> Brano fornito
----

Come vedete, il modello aveva già identificato i “punti di non ritorno” del sistema dove l'esaurimento graduale delle risorse naturali e l'aumento dell'inquinamento avrebbero portato al collasso della produzione industriale ed agricola e, più tardi, al collasso della popolazione. La scelta fatta per costruire questo modello è stata quella di “aggregare” la maggior parte delle variabili coinvolte, cioè di considerarle tutte insieme per limitare le inevitabili incertezze che si hanno quando si ha a che fare con singole variabili. Mancando dati sufficienti per costruire un modello molto dettagliato, l'approccio dello studio dei “Limiti dello Sviluppo” è stato euristico ed orientato alla comprensione del comportamento del sistema, piuttosto che a fare previsioni esatte.

----

> Dati forniti

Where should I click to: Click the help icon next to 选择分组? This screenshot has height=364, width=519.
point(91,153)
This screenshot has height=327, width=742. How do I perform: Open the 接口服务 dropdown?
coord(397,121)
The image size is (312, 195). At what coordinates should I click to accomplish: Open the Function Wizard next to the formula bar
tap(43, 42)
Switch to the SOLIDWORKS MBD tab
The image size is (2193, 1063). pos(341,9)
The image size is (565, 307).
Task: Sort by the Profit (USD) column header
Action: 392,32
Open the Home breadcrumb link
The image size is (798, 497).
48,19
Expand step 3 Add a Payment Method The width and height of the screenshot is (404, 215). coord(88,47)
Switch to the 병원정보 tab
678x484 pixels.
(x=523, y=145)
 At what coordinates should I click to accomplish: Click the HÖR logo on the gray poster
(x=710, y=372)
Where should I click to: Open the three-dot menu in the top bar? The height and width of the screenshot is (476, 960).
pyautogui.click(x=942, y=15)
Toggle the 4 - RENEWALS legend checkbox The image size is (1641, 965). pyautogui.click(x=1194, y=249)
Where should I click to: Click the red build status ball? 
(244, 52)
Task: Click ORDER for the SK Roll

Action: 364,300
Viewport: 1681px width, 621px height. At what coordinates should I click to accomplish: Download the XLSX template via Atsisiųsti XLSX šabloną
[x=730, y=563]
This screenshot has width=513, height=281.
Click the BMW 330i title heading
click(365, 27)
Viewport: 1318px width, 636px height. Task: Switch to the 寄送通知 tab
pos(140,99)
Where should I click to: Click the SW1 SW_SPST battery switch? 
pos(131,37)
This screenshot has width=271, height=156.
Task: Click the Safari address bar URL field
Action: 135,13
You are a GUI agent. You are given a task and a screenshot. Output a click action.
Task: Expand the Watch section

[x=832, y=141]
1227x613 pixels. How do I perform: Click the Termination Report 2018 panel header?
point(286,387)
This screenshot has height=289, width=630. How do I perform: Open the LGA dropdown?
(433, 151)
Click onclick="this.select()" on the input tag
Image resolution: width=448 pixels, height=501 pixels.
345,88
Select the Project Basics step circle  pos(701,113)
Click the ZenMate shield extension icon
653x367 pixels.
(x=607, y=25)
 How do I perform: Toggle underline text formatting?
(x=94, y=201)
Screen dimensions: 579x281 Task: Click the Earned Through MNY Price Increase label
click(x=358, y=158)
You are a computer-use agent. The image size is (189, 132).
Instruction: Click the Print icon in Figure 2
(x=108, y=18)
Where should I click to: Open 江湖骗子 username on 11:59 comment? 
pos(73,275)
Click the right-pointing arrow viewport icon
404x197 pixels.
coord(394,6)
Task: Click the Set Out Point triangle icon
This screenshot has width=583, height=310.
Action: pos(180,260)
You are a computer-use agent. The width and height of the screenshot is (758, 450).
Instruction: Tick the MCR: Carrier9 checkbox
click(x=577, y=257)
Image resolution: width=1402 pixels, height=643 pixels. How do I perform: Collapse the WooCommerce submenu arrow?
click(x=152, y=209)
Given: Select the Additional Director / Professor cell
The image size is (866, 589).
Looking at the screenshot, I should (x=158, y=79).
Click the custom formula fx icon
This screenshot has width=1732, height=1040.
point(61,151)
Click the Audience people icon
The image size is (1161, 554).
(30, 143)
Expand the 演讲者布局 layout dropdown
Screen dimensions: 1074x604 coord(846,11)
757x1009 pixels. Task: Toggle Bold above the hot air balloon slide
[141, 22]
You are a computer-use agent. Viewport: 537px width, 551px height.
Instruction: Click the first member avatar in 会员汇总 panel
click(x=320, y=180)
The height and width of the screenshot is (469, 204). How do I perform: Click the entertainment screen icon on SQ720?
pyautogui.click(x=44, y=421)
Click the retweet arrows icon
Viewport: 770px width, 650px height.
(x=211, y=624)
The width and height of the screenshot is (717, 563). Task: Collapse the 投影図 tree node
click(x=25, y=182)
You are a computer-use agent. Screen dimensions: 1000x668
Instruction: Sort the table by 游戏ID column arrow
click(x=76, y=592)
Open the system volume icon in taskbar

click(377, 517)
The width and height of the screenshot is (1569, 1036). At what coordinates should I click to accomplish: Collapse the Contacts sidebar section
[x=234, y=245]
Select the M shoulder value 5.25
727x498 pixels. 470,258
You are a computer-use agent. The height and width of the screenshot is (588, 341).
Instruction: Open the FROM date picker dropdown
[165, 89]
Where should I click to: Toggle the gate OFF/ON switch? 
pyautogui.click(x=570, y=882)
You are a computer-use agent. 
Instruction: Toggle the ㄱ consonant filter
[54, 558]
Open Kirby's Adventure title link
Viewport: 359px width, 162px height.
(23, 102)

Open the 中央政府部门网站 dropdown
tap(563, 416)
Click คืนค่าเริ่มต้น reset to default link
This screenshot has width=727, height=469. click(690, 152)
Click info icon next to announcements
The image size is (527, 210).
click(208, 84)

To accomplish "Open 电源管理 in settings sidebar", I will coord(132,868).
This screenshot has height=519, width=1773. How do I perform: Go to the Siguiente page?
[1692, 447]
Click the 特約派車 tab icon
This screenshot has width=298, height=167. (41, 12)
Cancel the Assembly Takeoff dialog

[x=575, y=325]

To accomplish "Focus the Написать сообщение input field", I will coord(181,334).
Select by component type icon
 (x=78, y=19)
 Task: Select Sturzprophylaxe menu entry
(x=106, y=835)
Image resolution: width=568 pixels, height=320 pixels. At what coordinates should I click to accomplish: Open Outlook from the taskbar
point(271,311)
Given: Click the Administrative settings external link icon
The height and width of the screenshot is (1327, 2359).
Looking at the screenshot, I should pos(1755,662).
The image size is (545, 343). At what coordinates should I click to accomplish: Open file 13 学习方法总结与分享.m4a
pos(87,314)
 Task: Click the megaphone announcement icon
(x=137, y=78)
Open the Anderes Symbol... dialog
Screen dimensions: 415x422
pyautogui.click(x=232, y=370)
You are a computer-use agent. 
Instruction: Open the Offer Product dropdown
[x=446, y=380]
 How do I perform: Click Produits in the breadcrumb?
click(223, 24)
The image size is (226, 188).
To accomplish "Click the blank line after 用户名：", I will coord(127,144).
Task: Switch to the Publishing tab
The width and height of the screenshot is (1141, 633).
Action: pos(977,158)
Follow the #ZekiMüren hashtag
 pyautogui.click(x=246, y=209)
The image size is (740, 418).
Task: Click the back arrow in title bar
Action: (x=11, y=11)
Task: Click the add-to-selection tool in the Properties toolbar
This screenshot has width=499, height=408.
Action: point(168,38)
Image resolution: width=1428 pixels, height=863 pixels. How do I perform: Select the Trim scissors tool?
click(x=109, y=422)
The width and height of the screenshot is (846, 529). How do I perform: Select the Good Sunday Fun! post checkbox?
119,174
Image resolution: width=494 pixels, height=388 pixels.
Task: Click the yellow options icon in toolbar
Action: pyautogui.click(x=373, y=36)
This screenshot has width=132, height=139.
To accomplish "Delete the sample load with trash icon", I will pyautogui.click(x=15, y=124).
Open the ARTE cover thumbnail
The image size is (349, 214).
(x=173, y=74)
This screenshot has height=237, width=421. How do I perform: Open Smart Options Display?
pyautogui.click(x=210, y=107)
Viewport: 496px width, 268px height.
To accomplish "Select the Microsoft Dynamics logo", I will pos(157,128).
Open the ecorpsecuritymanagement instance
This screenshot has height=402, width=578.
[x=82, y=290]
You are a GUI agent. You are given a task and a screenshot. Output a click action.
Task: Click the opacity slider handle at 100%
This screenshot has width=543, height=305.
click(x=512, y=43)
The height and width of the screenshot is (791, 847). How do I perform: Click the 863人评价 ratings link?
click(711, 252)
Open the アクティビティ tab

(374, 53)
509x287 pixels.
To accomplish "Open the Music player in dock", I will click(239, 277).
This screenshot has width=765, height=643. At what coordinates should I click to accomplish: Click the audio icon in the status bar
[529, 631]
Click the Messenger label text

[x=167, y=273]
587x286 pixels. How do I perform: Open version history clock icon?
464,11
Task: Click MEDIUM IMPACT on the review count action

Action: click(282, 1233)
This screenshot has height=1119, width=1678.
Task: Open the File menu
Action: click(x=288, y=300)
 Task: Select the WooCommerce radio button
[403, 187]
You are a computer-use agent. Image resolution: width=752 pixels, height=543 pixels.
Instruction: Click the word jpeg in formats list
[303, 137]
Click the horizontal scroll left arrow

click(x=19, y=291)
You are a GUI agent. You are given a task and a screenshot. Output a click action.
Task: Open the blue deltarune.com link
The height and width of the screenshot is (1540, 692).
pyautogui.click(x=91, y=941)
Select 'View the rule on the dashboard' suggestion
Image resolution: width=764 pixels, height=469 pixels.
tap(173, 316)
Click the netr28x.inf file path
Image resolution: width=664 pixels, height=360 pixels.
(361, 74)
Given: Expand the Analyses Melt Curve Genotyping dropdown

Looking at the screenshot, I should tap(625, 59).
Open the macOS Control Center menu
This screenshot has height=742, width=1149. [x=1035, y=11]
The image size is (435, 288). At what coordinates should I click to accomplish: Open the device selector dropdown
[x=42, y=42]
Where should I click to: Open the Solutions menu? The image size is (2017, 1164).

----

> Cosa farai
(1) Riassumi per favore in un elenco puntato il paragrafo del brano sui Limiti dello Sviluppo che comincia con «Come vedete, il modello», conservandone i fatti principali.
(2) Trascrivi il tratto del brano sui Limiti dello Sviluppo che va da "Come vedete, il" fino a "fare previsioni esatte.", sostituendo "collasso" con "crollo".
(3) Prosegui il brano sui Limiti dello Sviluppo dopo la sua ultima frase, aggiungendo un nuovo paragrafo.
Il materiale non serve per svolgere l'esercizio.

> Soluzioni
(1)
- Il modello aveva già individuato i «punti di non ritorno» del sistema. In quei punti l'esaurimento graduale delle risorse naturali e l'aumento dell'inquinamento avrebbero causato il collasso della produzione industriale e agricola e, più tardi, quello della popolazione.
- Nel costruirlo si è scelto di aggregare la maggior parte delle variabili, considerandole insieme per limitare le incertezze legate alle singole variabili.
- Mancavano dati sufficienti per un modello molto dettagliato, quindi l'approccio è stato euristico. Puntava a comprendere il comportamento del sistema più che a fare previsioni esatte.

(2)
Come vedete, il modello aveva già identificato i “punti di non ritorno” del sistema dove l'esaurimento graduale delle risorse naturali e l'aumento dell'inquinamento avrebbero portato al crollo della produzione industriale ed agricola e, più tardi, al crollo della popolazione. La scelta fatta per costruire questo modello è stata quella di “aggregare” la maggior parte delle variabili coinvolte, cioè di considerarle tutte insieme per limitare le inevitabili incertezze che si hanno quando si ha a che fare con singole variabili. Mancando dati sufficienti per costruire un modello molto dettagliato, l'approccio dello studio dei “Limiti dello Sviluppo” è stato euristico ed orientato alla comprensione del comportamento del sistema, piuttosto che a fare previsioni esatte.

(3)
Sull'altro versante delle simulazioni, gli scienziati del clima si sono ritrovati ad affrontare la grande complessità del clima mondiale, per il quale spesso mancavano dati sufficienti. Il risultato è stato che la modellizzazione climatica è cresciuta con un consistente sforzo sperimentale per misurare i parametri del sistema. Diversi di questi parametri richidevano studi estensivi per essere compresi e quantificati. Col tempo, i modelli sono cresciuti in sofisticazione quando i dati in entrata sono diventati più dettagliati ed affidabili. Forse a causa di questa stessa sofisticazione, i modelli hanno avuto dei problemi nell'affrontare la questione dei “punti di non ristorno”, cambiamenti repentini che potrebbero risultare dal rafforzamento di retroazioni (feedback) all'interno del sistema climatico. La conseguenza è stata una tradizione a presentare i risultati dei modelli climatici come curve dolci e continue. Ecco qua, per esempio, le curve dell'aumento delle temperature contenute nel primo rapporto del IPCC del 1990.


I risultati delle simulazioni non sono cambiate di molto nell'ultimo rapporto del IPCC del 2000. Ora, ecco la differenza fra i due campi di ricerca: La modellizzazione del mondo, con la sua visione di collasso, sembrava fornire una minaccia più immediata e preoccupante che non le dolci curve della scienza del clima. La differenza ha avuto conseguenze.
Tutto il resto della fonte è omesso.